The psalms are of course a treasury to the suffering, but often we don't know completely what to do with the cries of the Lord for vengeance against our enemies we find there. It feels indecent, inappropriate to appropriate these to the sin we personally face, to be inconsistent with mercy and forgiveness we are called to show to our enemies, and for me with the good intentions of many of the people who hurt us. Typically, therefore, I have tended to read these psalms exclusively through Messianic lenses. Jesus (and David as his prefiguring shadow) is God's king in God's world. His enemies who refuse his offer of salvation will justly face the wrath and vengeance of God for persecuting and oppressing his people, by which they are really by persecuting himself. In this interpretation we can call down God's wrath against the sin, evil and oppression of this world in general, but the hurt done to us peronally is excluded. As a result these passages have always felt a little remote to me, not particularly helpful in facing personal suffering. 

However a friend recently suggested an alternative way of reading these imprecatory psalms which have opened up a depth of richness to reading psalms like Psalm 143. That is in remembering that in living in this world as Christ's new creations, born again of the Spirit of truth, we have two identities. A new and perfect identity in the Spirit being created and an old and sinful identity in the flesh being put to death. Therefore the enemy against which we can call down God's wrath and might to defeat and destroy utterly is in fact within ourselves, the flesh that holds within it all of the curse of sin inherited in our human nature. 

Suddenly verses like "The enemy pursues me, he crushes me to the ground; he makes me dwell in the darkness  like those long dead", possess an immediacy and emotional resonance as prayers. This psalm has become a cry to the Lord for liberation from my own sinful nature and broken body which crushes and binds me as my enemy and makes me dwell in the darkness. I have a new, powerful vocabulary of prayer with which to share my despair at my own weakness and sin and my longing for God to make it right. 
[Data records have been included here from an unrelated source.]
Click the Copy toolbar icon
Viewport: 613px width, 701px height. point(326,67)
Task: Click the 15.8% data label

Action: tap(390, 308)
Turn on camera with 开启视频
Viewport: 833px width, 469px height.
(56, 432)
I don't have any easy answers to the question of why. I don't have any easy answers to how change is going to happen, or how I am going to find the courage and strength to start again or what that will look like. But this I do know. I might feel like I have nothing to offer because once again everything in my life is broken and all the things I had begun are left unfinished, but God's grace is sufficient to make use of even the little I have to offer. I might feel like I am cast back to the beginning, that in truth I have really learned nothing because I was not able to enter into my identity in Christ to shelter from the storm that rages in my emotions. But God is working to defeat the brokenness and sin within me, that however many times it seems to triumph there is no winning for the enemies of God and nowhere to hide from him. He will pursue my sin, destroy it and silence it. I may weep with frustration at my seemingly unanswered prayers and the prayers of the many others praying the same thing, that I would find my identity secure in Christ, a shelter against the raging storm of emotion. But as a preternaturally wise young friend says, when I cry that God doesn't answer, "I guess that means we have to be patient then."